**Task instructions**
Give every entry again precisely as it appears.

[[ Data records open ]]

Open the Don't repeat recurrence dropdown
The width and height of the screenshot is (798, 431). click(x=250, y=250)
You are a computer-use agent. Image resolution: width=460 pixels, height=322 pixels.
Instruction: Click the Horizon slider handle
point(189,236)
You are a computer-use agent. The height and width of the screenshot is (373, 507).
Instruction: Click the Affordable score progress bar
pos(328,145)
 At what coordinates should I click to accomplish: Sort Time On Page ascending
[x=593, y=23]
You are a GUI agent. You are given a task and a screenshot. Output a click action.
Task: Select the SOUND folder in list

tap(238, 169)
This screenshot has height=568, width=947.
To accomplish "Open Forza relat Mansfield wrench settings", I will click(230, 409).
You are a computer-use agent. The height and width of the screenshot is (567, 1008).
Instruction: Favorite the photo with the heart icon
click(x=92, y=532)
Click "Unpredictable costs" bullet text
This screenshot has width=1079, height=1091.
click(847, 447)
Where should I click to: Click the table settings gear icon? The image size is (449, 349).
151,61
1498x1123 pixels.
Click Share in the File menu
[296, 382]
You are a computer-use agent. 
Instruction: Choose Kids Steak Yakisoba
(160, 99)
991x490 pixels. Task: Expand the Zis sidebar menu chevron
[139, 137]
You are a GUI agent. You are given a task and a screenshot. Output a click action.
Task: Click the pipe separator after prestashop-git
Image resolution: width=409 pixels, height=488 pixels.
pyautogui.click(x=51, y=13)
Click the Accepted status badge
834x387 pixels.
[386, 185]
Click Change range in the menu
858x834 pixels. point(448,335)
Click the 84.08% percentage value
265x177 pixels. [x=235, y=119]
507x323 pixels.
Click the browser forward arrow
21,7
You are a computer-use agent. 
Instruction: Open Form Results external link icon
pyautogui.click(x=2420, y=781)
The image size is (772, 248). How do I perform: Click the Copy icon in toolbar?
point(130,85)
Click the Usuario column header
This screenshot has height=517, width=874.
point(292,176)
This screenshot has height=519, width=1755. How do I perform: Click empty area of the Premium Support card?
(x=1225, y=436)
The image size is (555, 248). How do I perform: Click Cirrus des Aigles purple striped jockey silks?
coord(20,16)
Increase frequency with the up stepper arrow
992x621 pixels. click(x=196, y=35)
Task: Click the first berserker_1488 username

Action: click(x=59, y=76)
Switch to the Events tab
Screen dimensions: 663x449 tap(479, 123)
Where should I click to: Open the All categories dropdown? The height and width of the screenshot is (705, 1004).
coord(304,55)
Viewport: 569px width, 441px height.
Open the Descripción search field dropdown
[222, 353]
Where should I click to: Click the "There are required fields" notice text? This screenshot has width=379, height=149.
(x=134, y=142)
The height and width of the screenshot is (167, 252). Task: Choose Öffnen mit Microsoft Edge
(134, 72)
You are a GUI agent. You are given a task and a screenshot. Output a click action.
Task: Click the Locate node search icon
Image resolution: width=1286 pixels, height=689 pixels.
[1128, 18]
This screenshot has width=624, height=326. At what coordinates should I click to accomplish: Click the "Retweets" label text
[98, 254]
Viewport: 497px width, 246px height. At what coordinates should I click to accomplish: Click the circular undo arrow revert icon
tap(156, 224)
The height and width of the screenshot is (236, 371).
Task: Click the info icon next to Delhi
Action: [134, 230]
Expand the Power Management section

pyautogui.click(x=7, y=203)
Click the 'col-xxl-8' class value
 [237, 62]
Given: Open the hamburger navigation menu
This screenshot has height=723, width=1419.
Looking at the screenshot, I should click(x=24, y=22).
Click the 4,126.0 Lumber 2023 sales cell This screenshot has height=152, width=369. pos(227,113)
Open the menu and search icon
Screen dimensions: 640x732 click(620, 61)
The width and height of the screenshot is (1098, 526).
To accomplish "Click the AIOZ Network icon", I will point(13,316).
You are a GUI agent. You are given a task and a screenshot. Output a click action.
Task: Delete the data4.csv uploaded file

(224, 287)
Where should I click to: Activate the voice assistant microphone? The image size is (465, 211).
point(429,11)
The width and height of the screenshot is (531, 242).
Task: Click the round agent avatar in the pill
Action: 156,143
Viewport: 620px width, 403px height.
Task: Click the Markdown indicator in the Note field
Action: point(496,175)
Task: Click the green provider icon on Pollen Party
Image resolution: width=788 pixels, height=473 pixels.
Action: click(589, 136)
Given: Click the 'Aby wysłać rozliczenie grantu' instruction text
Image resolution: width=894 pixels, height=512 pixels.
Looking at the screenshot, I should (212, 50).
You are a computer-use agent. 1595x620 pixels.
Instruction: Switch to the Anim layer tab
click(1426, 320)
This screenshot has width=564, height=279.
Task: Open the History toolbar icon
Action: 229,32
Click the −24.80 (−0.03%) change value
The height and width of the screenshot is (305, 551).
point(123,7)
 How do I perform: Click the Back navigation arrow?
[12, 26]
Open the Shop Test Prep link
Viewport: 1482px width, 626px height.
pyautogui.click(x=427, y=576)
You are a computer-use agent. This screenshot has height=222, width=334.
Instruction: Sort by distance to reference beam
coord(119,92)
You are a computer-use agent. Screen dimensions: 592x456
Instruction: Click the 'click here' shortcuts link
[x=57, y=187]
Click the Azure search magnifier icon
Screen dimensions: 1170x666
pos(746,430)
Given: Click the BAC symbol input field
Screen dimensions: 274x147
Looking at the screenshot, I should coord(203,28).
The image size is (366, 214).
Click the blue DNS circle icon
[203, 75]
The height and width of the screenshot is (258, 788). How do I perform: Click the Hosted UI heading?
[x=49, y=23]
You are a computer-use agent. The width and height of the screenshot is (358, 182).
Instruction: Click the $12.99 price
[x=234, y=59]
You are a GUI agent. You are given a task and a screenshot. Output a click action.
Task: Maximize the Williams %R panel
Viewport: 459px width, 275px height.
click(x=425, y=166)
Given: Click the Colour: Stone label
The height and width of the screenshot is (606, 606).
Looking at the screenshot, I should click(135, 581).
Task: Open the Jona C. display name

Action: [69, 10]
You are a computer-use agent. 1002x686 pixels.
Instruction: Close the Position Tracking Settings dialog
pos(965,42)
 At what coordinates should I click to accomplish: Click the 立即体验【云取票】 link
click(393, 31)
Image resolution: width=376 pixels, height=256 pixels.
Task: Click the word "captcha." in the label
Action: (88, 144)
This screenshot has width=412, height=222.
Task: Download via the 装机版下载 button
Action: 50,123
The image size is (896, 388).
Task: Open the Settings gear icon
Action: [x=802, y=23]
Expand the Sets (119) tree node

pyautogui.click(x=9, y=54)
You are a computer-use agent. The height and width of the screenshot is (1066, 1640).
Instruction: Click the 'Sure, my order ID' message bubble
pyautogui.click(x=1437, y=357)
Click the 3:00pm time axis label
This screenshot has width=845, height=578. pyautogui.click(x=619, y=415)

[[ Data records closed ]]

**Result of this task**
Open the Don't repeat recurrence dropdown
The width and height of the screenshot is (798, 431). click(x=250, y=250)
You are a computer-use agent. Image resolution: width=460 pixels, height=322 pixels.
Instruction: Click the Horizon slider handle
point(189,236)
You are a computer-use agent. The height and width of the screenshot is (373, 507).
Instruction: Click the Affordable score progress bar
pos(328,145)
 At what coordinates should I click to accomplish: Sort Time On Page ascending
[x=593, y=23]
You are a GUI agent. You are given a task and a screenshot. Output a click action.
Task: Select the SOUND folder in list

tap(238, 169)
This screenshot has height=568, width=947.
To accomplish "Open Forza relat Mansfield wrench settings", I will click(230, 409).
You are a computer-use agent. The height and width of the screenshot is (567, 1008).
Instruction: Favorite the photo with the heart icon
click(x=92, y=532)
Click "Unpredictable costs" bullet text
This screenshot has width=1079, height=1091.
click(847, 447)
Where should I click to: Click the table settings gear icon? The image size is (449, 349).
151,61
1498x1123 pixels.
Click Share in the File menu
[296, 382]
You are a computer-use agent. 
Instruction: Choose Kids Steak Yakisoba
(160, 99)
991x490 pixels. Task: Expand the Zis sidebar menu chevron
[139, 137]
You are a GUI agent. You are given a task and a screenshot. Output a click action.
Task: Click the pipe separator after prestashop-git
Image resolution: width=409 pixels, height=488 pixels.
pyautogui.click(x=51, y=13)
Click the Accepted status badge
834x387 pixels.
[386, 185]
Click Change range in the menu
858x834 pixels. point(448,335)
Click the 84.08% percentage value
265x177 pixels. [x=235, y=119]
507x323 pixels.
Click the browser forward arrow
21,7
You are a computer-use agent. 
Instruction: Open Form Results external link icon
pyautogui.click(x=2420, y=781)
The image size is (772, 248). How do I perform: Click the Copy icon in toolbar?
point(130,85)
Click the Usuario column header
This screenshot has height=517, width=874.
point(292,176)
This screenshot has height=519, width=1755. How do I perform: Click empty area of the Premium Support card?
(x=1225, y=436)
The image size is (555, 248). How do I perform: Click Cirrus des Aigles purple striped jockey silks?
coord(20,16)
Increase frequency with the up stepper arrow
992x621 pixels. click(x=196, y=35)
Task: Click the first berserker_1488 username

Action: click(x=59, y=76)
Switch to the Events tab
Screen dimensions: 663x449 tap(479, 123)
Where should I click to: Open the All categories dropdown? The height and width of the screenshot is (705, 1004).
coord(304,55)
Viewport: 569px width, 441px height.
Open the Descripción search field dropdown
[222, 353]
Where should I click to: Click the "There are required fields" notice text? This screenshot has width=379, height=149.
(x=134, y=142)
The height and width of the screenshot is (167, 252). Task: Choose Öffnen mit Microsoft Edge
(134, 72)
You are a GUI agent. You are given a task and a screenshot. Output a click action.
Task: Click the Locate node search icon
Image resolution: width=1286 pixels, height=689 pixels.
[1128, 18]
This screenshot has width=624, height=326. At what coordinates should I click to accomplish: Click the "Retweets" label text
[98, 254]
Viewport: 497px width, 246px height. At what coordinates should I click to accomplish: Click the circular undo arrow revert icon
tap(156, 224)
The height and width of the screenshot is (236, 371).
Task: Click the info icon next to Delhi
Action: [134, 230]
Expand the Power Management section

pyautogui.click(x=7, y=203)
Click the 'col-xxl-8' class value
 [237, 62]
Given: Open the hamburger navigation menu
This screenshot has height=723, width=1419.
Looking at the screenshot, I should click(x=24, y=22).
Click the 4,126.0 Lumber 2023 sales cell This screenshot has height=152, width=369. pos(227,113)
Open the menu and search icon
Screen dimensions: 640x732 click(620, 61)
The width and height of the screenshot is (1098, 526).
To accomplish "Click the AIOZ Network icon", I will point(13,316).
You are a GUI agent. You are given a task and a screenshot. Output a click action.
Task: Delete the data4.csv uploaded file

(224, 287)
Where should I click to: Activate the voice assistant microphone? The image size is (465, 211).
point(429,11)
The width and height of the screenshot is (531, 242).
Task: Click the round agent avatar in the pill
Action: 156,143
Viewport: 620px width, 403px height.
Task: Click the Markdown indicator in the Note field
Action: point(496,175)
Task: Click the green provider icon on Pollen Party
Image resolution: width=788 pixels, height=473 pixels.
Action: click(589, 136)
Given: Click the 'Aby wysłać rozliczenie grantu' instruction text
Image resolution: width=894 pixels, height=512 pixels.
Looking at the screenshot, I should (212, 50).
You are a computer-use agent. 1595x620 pixels.
Instruction: Switch to the Anim layer tab
click(1426, 320)
This screenshot has width=564, height=279.
Task: Open the History toolbar icon
Action: 229,32
Click the −24.80 (−0.03%) change value
The height and width of the screenshot is (305, 551).
point(123,7)
 How do I perform: Click the Back navigation arrow?
[12, 26]
Open the Shop Test Prep link
Viewport: 1482px width, 626px height.
pyautogui.click(x=427, y=576)
You are a computer-use agent. This screenshot has height=222, width=334.
Instruction: Sort by distance to reference beam
coord(119,92)
You are a computer-use agent. Screen dimensions: 592x456
Instruction: Click the 'click here' shortcuts link
[x=57, y=187]
Click the Azure search magnifier icon
Screen dimensions: 1170x666
pos(746,430)
Given: Click the BAC symbol input field
Screen dimensions: 274x147
Looking at the screenshot, I should coord(203,28).
The image size is (366, 214).
Click the blue DNS circle icon
[203, 75]
The height and width of the screenshot is (258, 788). How do I perform: Click the Hosted UI heading?
[x=49, y=23]
You are a computer-use agent. The width and height of the screenshot is (358, 182).
Instruction: Click the $12.99 price
[x=234, y=59]
You are a GUI agent. You are given a task and a screenshot. Output a click action.
Task: Maximize the Williams %R panel
Viewport: 459px width, 275px height.
click(x=425, y=166)
Given: Click the Colour: Stone label
The height and width of the screenshot is (606, 606).
Looking at the screenshot, I should click(135, 581).
Task: Open the Jona C. display name

Action: [69, 10]
You are a computer-use agent. 1002x686 pixels.
Instruction: Close the Position Tracking Settings dialog
pos(965,42)
 At what coordinates should I click to accomplish: Click the 立即体验【云取票】 link
click(393, 31)
Image resolution: width=376 pixels, height=256 pixels.
Task: Click the word "captcha." in the label
Action: (88, 144)
This screenshot has width=412, height=222.
Task: Download via the 装机版下载 button
Action: 50,123
The image size is (896, 388).
Task: Open the Settings gear icon
Action: [x=802, y=23]
Expand the Sets (119) tree node

pyautogui.click(x=9, y=54)
You are a computer-use agent. The height and width of the screenshot is (1066, 1640).
Instruction: Click the 'Sure, my order ID' message bubble
pyautogui.click(x=1437, y=357)
Click the 3:00pm time axis label
This screenshot has width=845, height=578. pyautogui.click(x=619, y=415)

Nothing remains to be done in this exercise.